**Task description**.
In the data below, repeat the line containing "Where should I" and every following line exactly, up to and including the last line. Exclude pictures.
───── Data for review
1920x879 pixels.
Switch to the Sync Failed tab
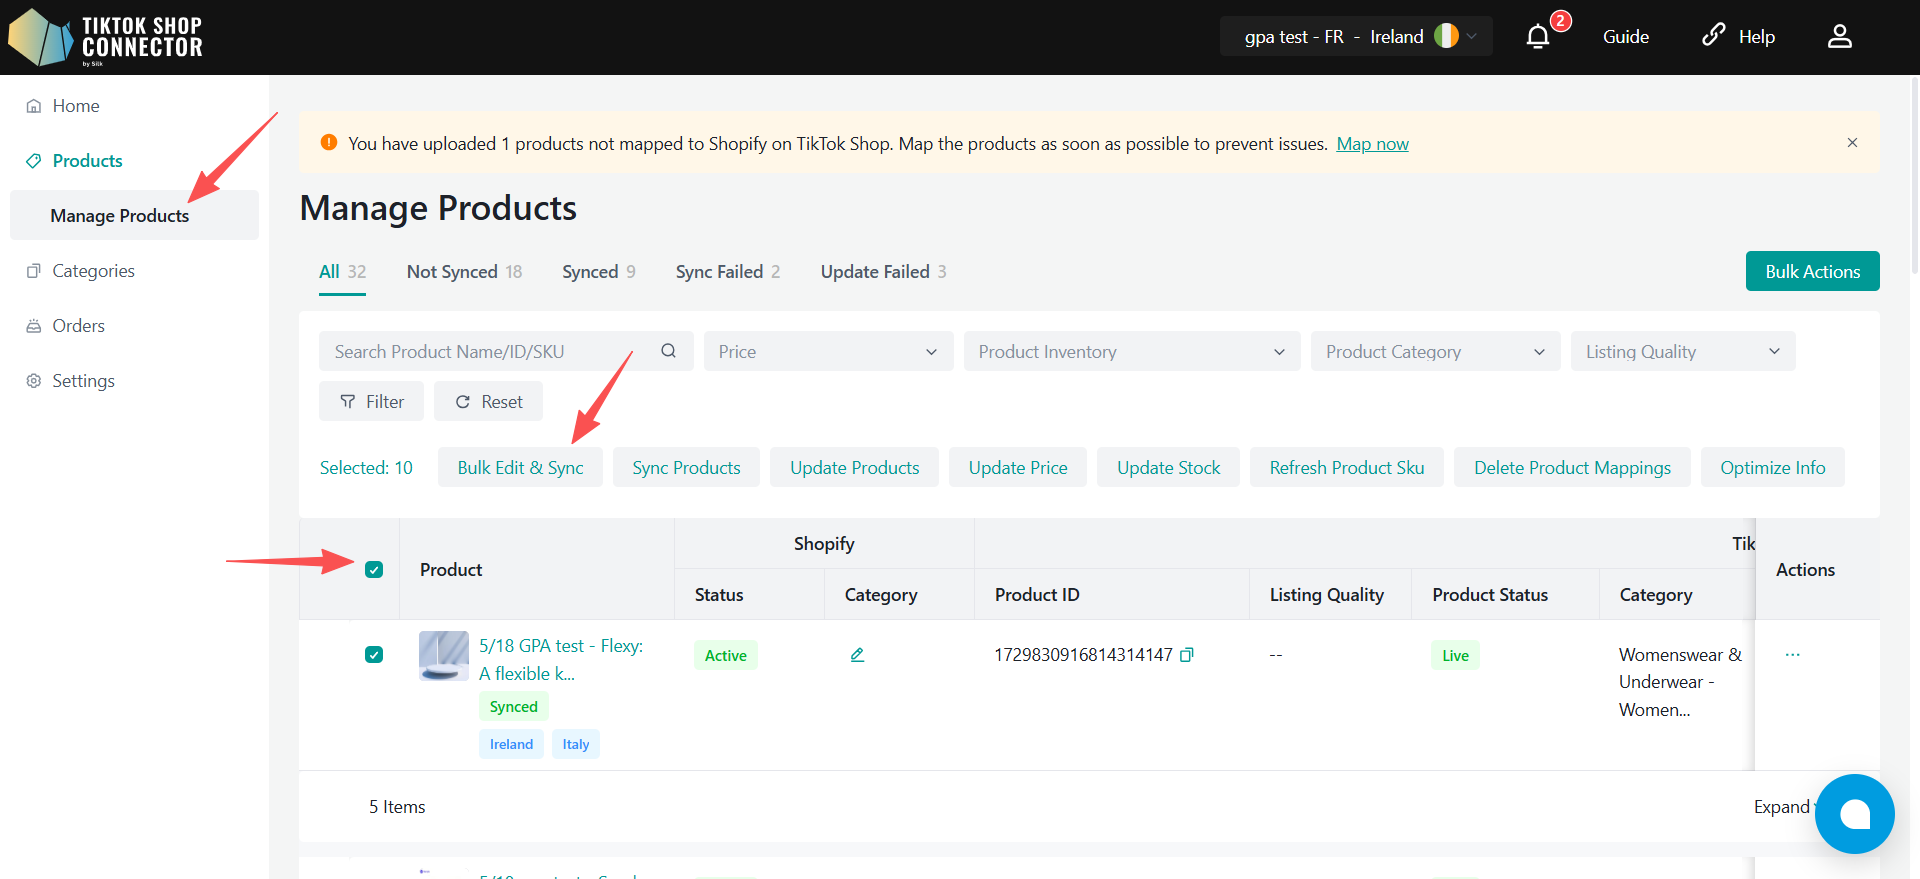(727, 272)
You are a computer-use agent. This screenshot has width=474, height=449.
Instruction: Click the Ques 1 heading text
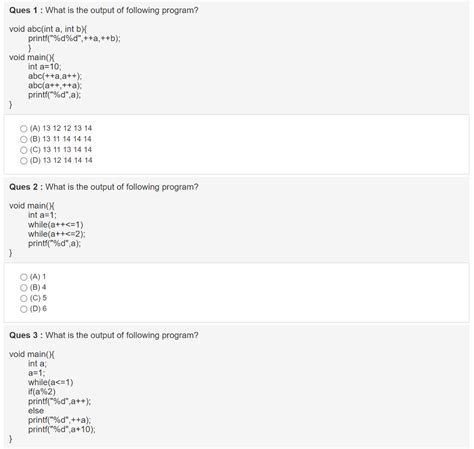point(104,10)

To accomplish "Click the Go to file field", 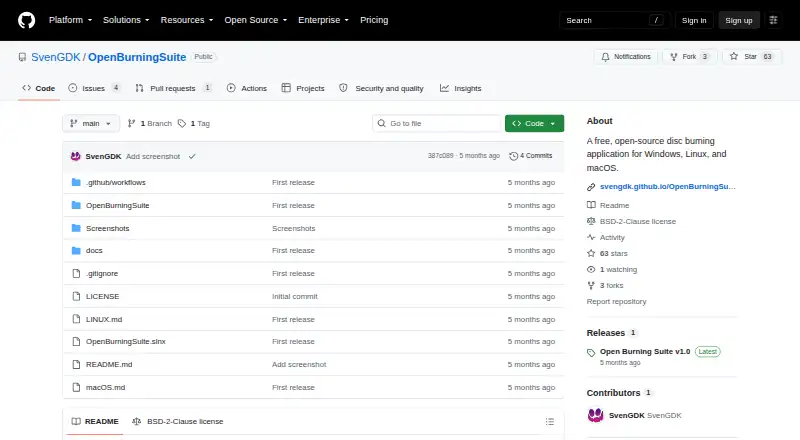I will tap(437, 124).
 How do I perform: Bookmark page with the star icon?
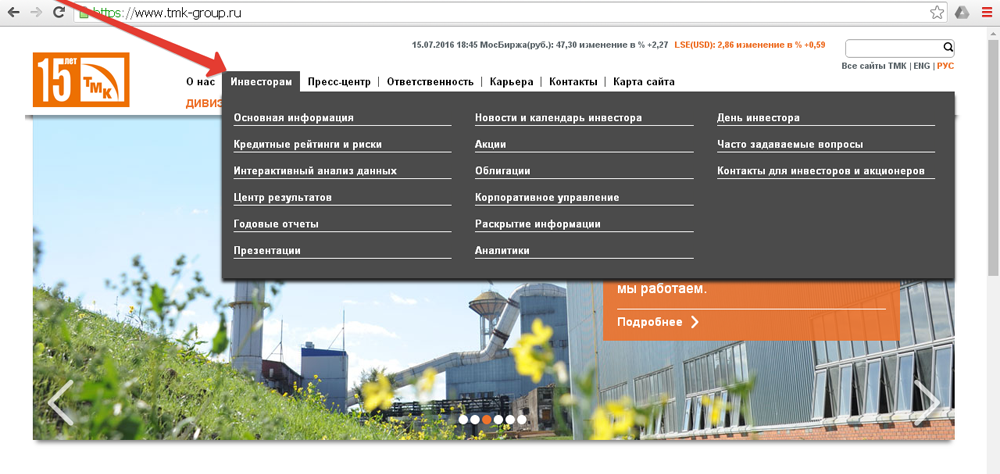(937, 13)
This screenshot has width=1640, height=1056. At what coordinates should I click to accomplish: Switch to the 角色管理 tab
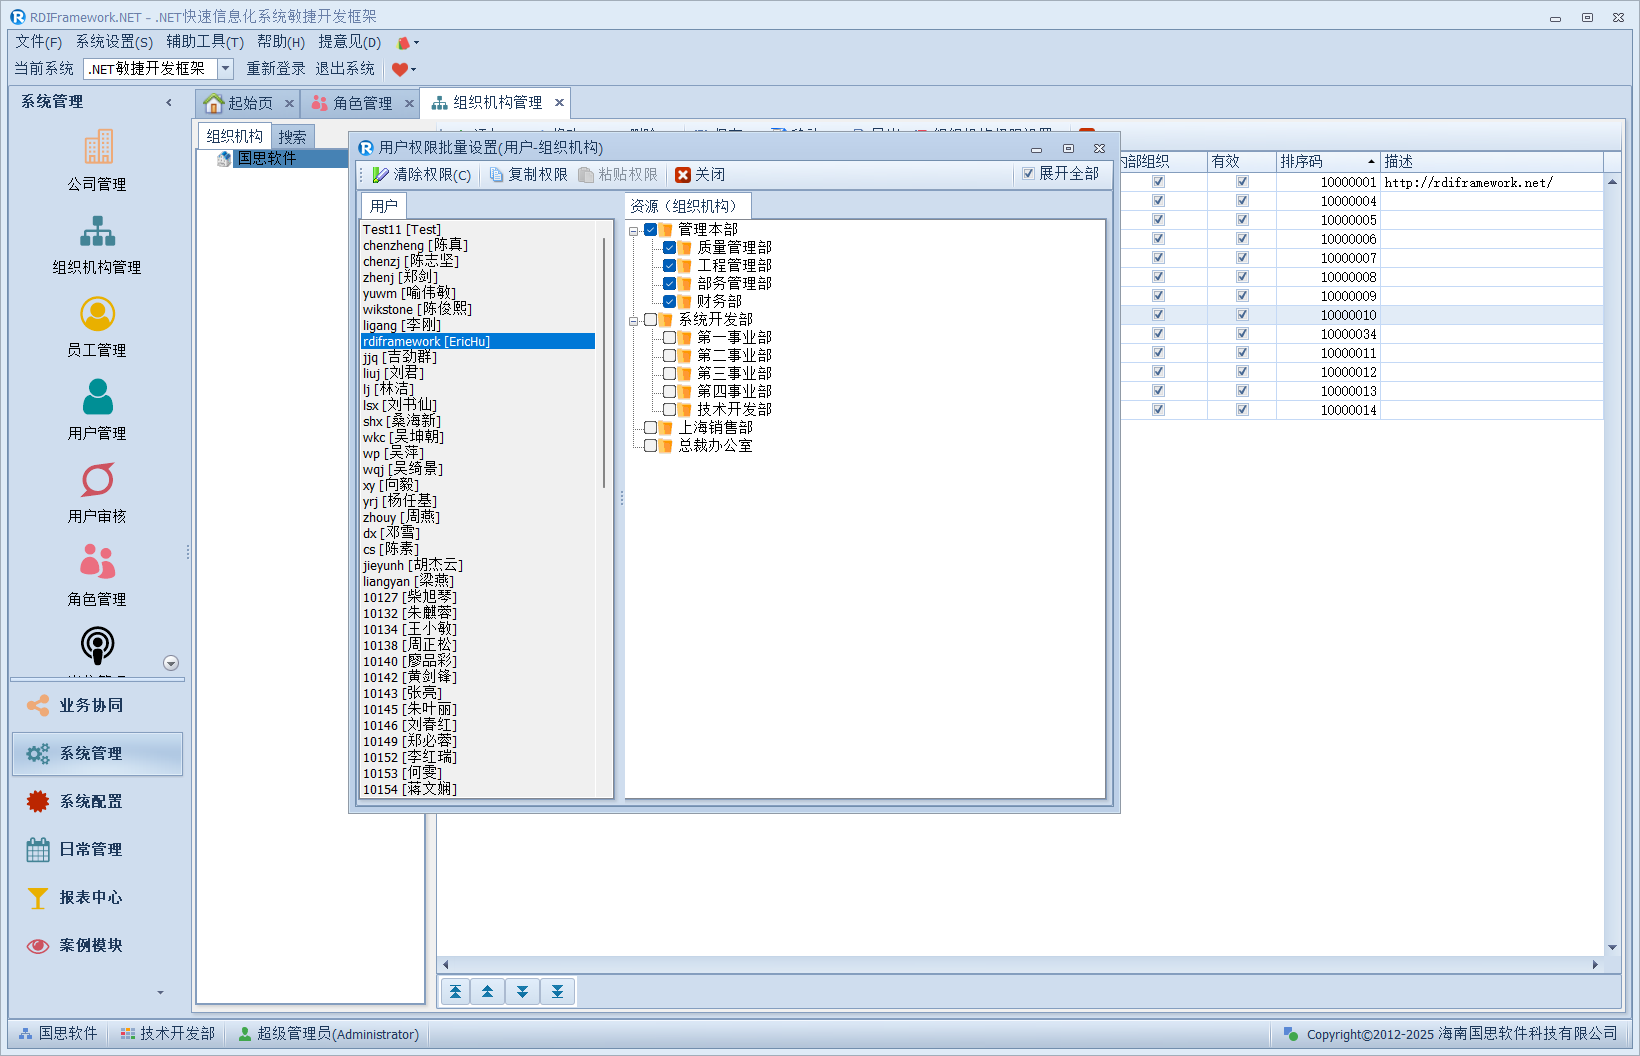coord(361,103)
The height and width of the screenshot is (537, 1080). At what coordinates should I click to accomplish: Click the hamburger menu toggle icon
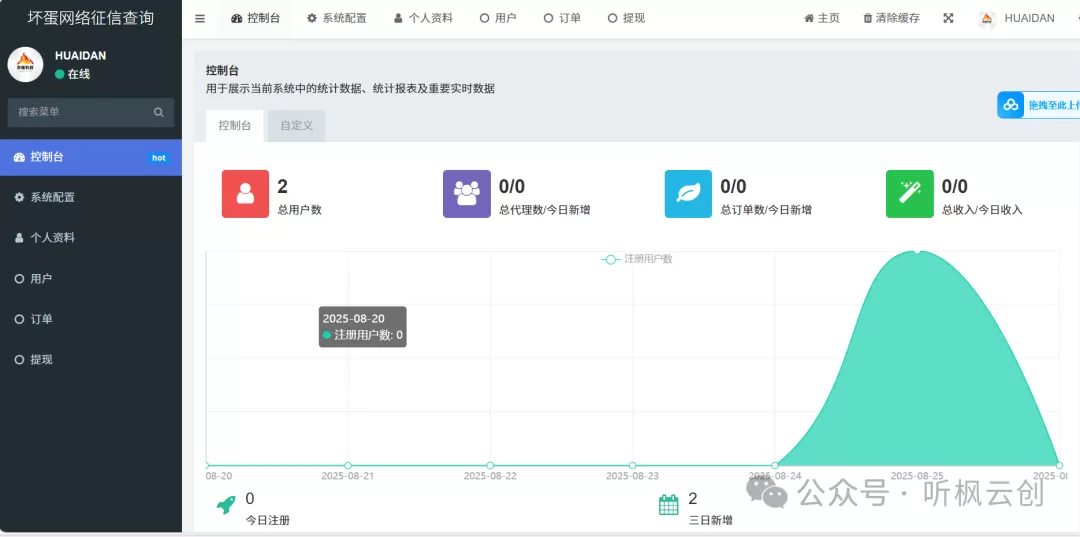[x=200, y=18]
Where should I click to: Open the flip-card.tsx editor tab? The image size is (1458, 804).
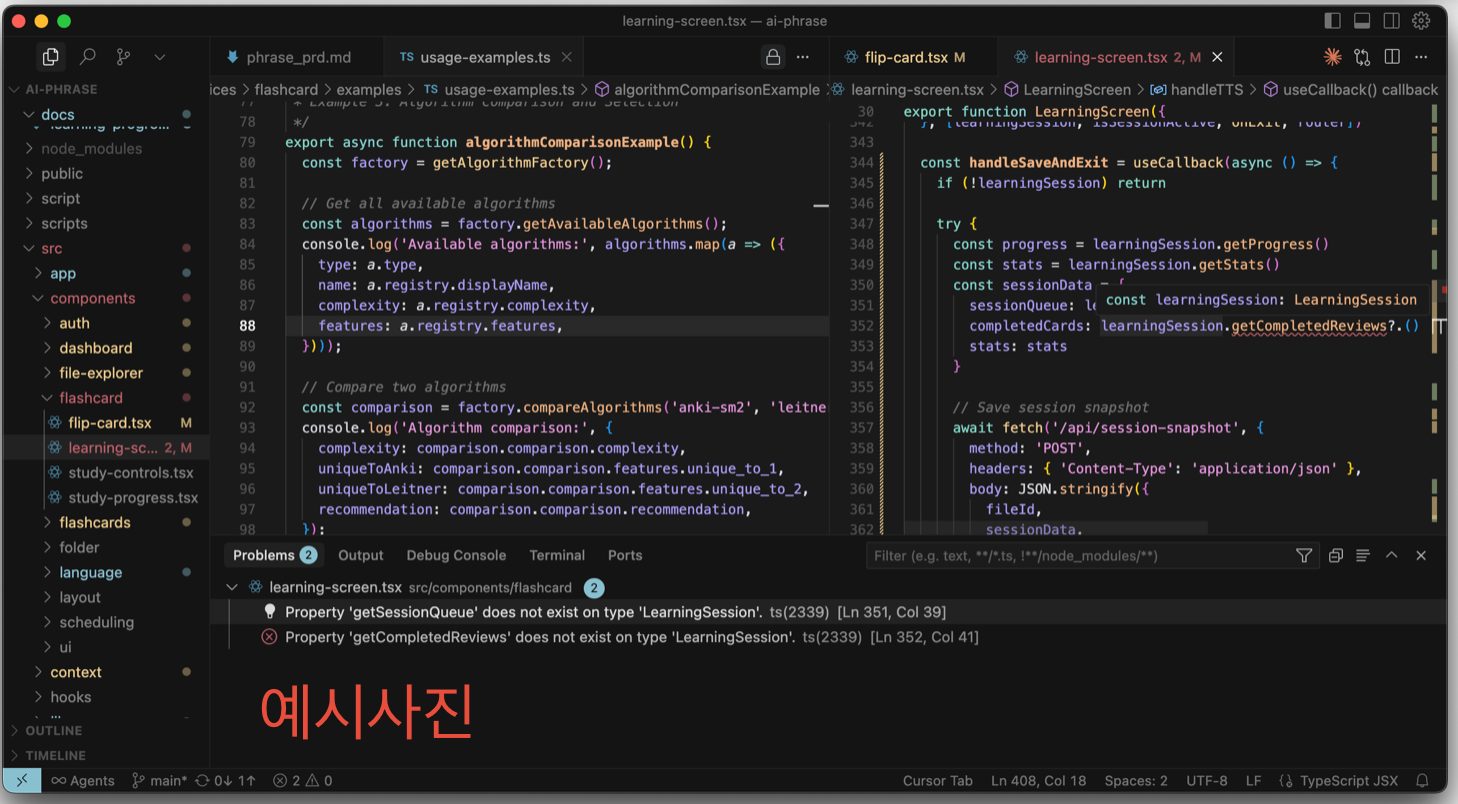coord(905,57)
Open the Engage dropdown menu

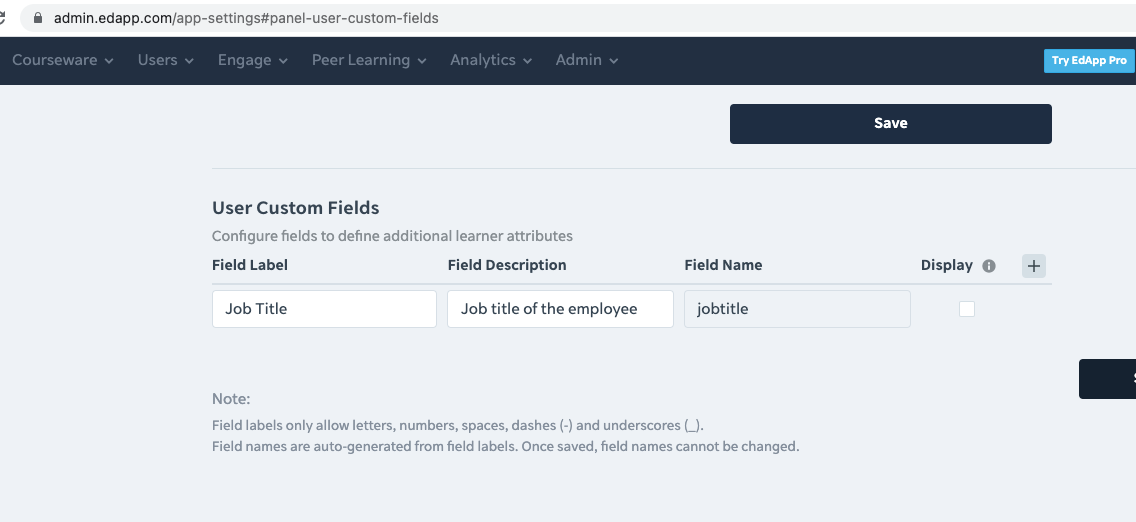(x=253, y=60)
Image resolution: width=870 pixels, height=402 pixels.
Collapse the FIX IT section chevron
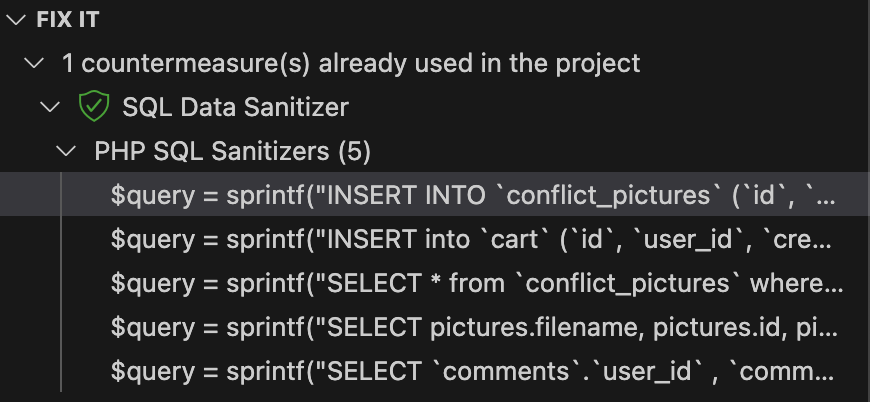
──────────
**Response area**.
Where should I click to: Open the flip-card.tsx editor tab? The image size is (1458, 804).
coord(905,57)
Open the Engage dropdown menu

(x=253, y=60)
Image resolution: width=870 pixels, height=402 pixels.
Collapse the FIX IT section chevron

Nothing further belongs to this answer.